In the equation, lumbar length ([L.sub.2]) is the distance from the [L.sub.1] to the [S.sub.1] mark and lumbar width ([H.sub.2]) is the greatest width from the lumbar curve to the vertical line. For conversion of this angle to the Cobb's equivalent, the correction with the linear transformation formula was done:
[CA.sub.L] = 0.7702 [FA.sub.L] + 9.6924
([CA.sub.L], cobb's angle for lordosis; [FA.sub.L], flexible ruler angle for lordosis) (10).
Again, the average of three-lordosis angles was used. Regarding the acceptable range of spinal kyphosis or lordosis angles, there are conflicting reports in the literature. The accepted ranges for normal thoracic kyphosis and lumbar lordosis have been reported between 20 to 50 degrees and31 to 79 degrees (from L1 to S1), respectively (34). In the present study, we labeled the faulty postures as hyper kyphosis and hyperlordosis when the measured Cobb's angles exceeded two standard deviations more than reported adult norms for thoracic and lumbar curve angles. Accordingly, figures of 50 and 60 degrees were considered as cut-off points, respectively (35, 36). Additionally, although there is a positive correlation between thoracic kyphosis and lumbar lordosis, (37) we considered their prevalence separately in the present study. The study was approved by the Research Ethics Committee of Tehran University of Medical Sciences.
3.1. Statistical Analysis
Data were analyzed using SPSS version 17. Baseline data was computed as prevalence. The between- groups differences were assessed using Chi-square and Fisher exact test. Independent sample t-test and One Way ANOVA were used to detect association between quantitative and descriptive parameters. Moreover, Simple Luminal Logistic Regression Analysis was performed to evaluate the individual characteristics and some associated factors at work on the occurrence of abnormal postures. The important confounders of gender and age were always included in each model, regardless of their significance. These analyses were carried out separately for postural disorders. Relevance odds ratio with 95% confidence intervals (95% CI) were calculated as a determinant of association. P < 0.05 was considered statistically significant.
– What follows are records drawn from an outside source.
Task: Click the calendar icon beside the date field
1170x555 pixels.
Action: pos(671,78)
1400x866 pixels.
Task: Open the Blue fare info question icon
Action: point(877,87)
Ninety six dental staff of Tehran University of Medical Sciences including 53 females (55.2%) and 43 males (44.8%) were recruited in this study. Participants consisted of general dentists and senior students (40.7%) and specialists in different fields of prosthetics (14.6%), pediatric dentistry (12.5%), endodontic (7.3%), periodontics (7.3%), orthodontics (7.3%), restorative dentistry (6.3%) and radiology (2.1%). Among the participants, 85 (88.5%) and 11 (11.5%) persons were right and left-handed, respectively. Basic characteristics of the participants are shown in Table 1.
Regarding work-related MS pain, almost 59.4% of subjects suffered from this type of pain. The most common sites of pain were neck 41 (42.7%), low back 39 (40.6%), shoulder 24 (25%) and hand 23 (24%). Concerning the prevalence of common postural disorders, FHP was the most prevalent abnormal posture (85.4%), followed by rounded shoulder (68.8%), scoliosis (18.8%) and hyperlordosis (17.3%). No case of hyper kyphosis was identified (Figure 1). Kyphosis and lordosis angles measured by Flexicurve and Cobb's equivalent are shown in Table 2.
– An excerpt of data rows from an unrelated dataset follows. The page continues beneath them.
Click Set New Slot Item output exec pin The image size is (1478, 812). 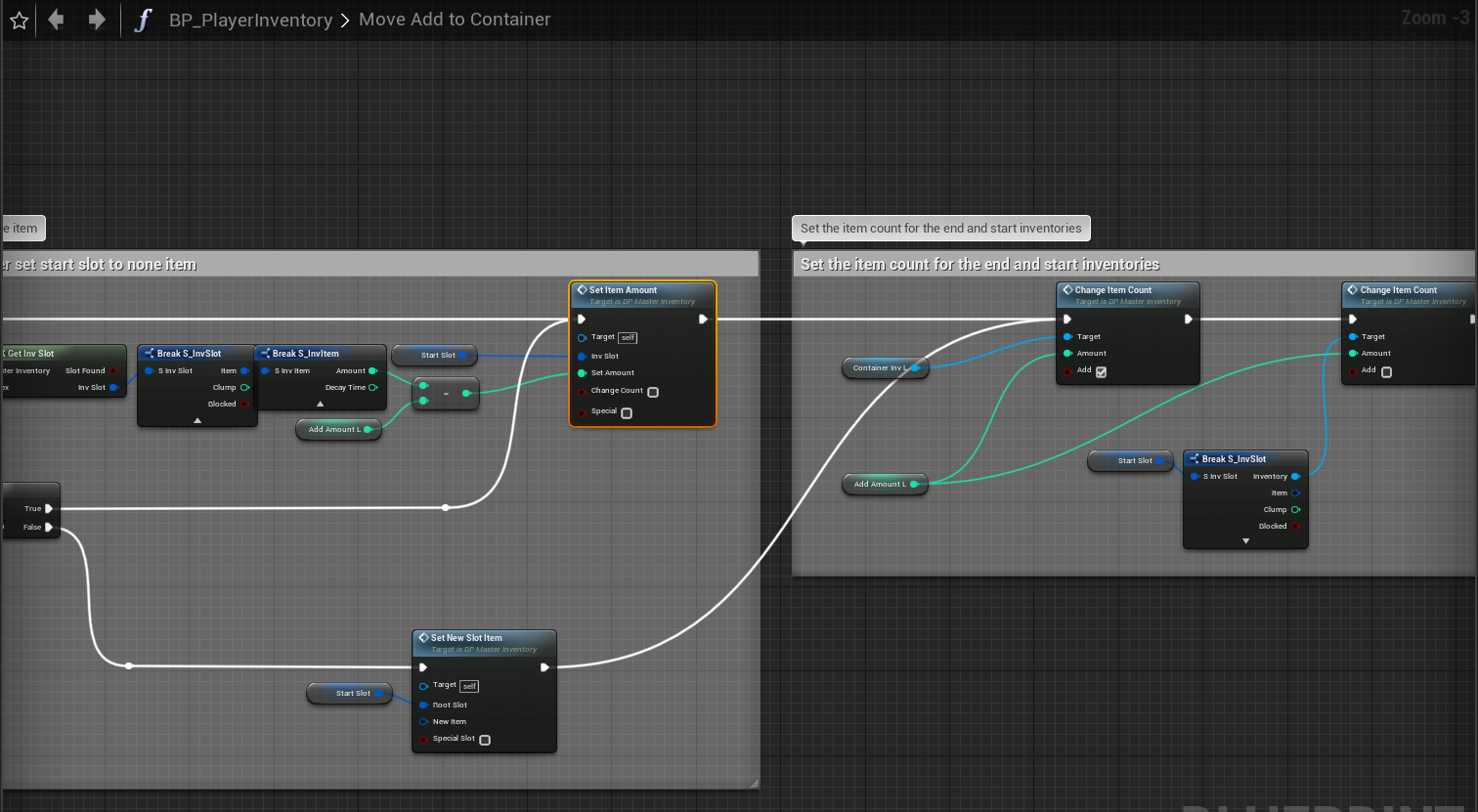tap(544, 667)
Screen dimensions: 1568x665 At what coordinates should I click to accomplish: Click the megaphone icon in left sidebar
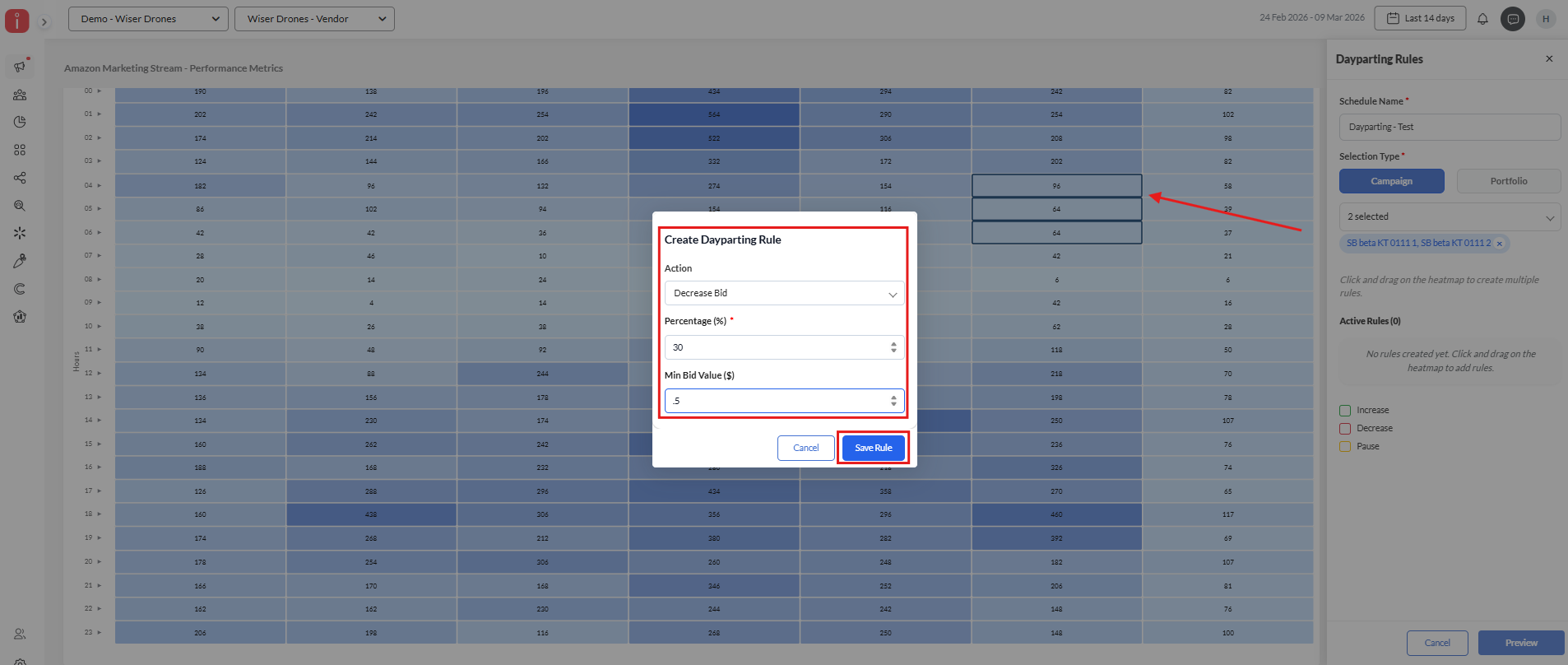20,67
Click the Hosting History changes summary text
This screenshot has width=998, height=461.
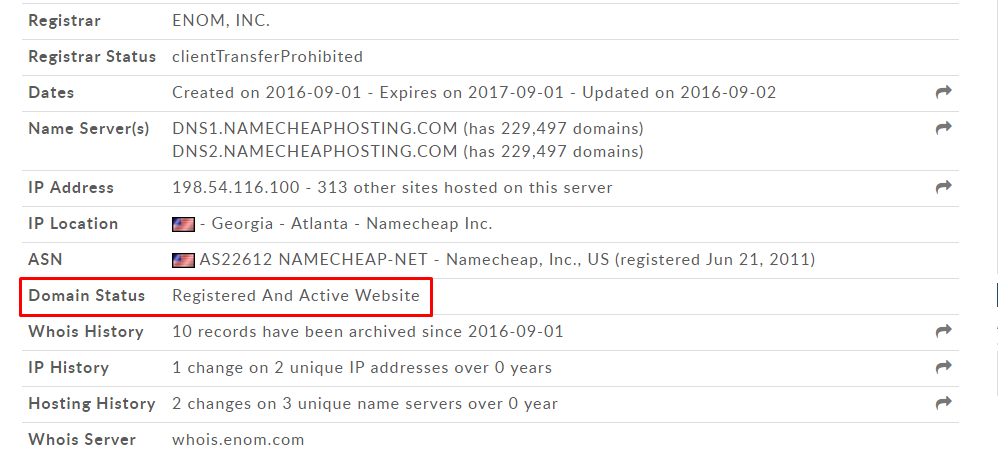pos(365,404)
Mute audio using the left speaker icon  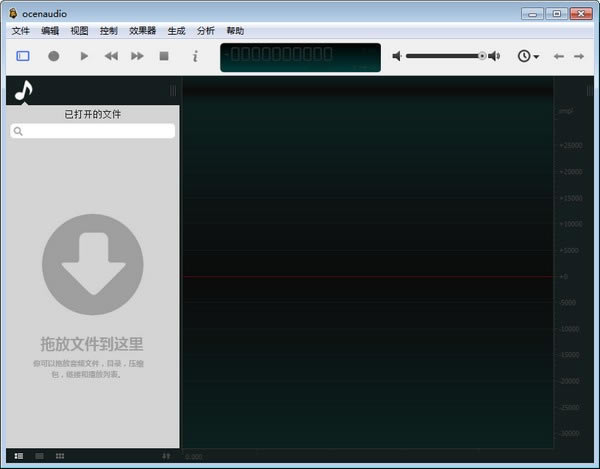[397, 57]
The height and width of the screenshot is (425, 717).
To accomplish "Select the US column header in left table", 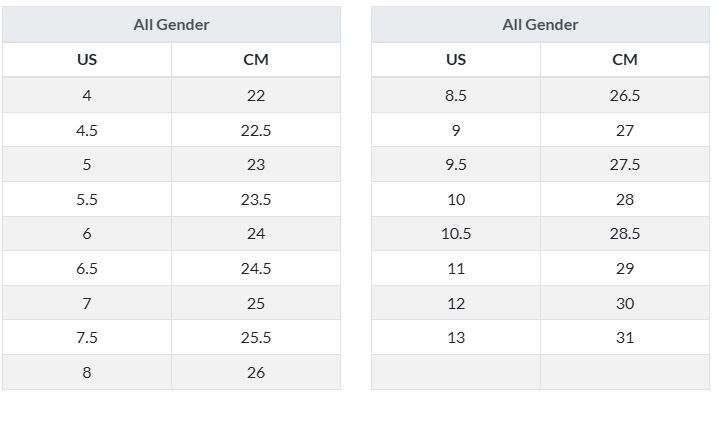I will [87, 60].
The correlations were observed between scoliosis and gender (weight-adjusted OR= 0.13) (P = 0.009; 95%CI = 0.07 - 0.74) and hyperlordosis and weight (P = 0.007; 95%CI = 1.9 15). In addition, alternative analysis with Fisher's exact test showed significant correlation between gender and FHP (P = 0.04; 95%CI = 0.07 - 1.1). However, no significant correlations were found between identified postural abnormalities and probable associated factors such as dominant hand, academic grade, specialty, dental work experience, and weekly working hours (P > 0.05).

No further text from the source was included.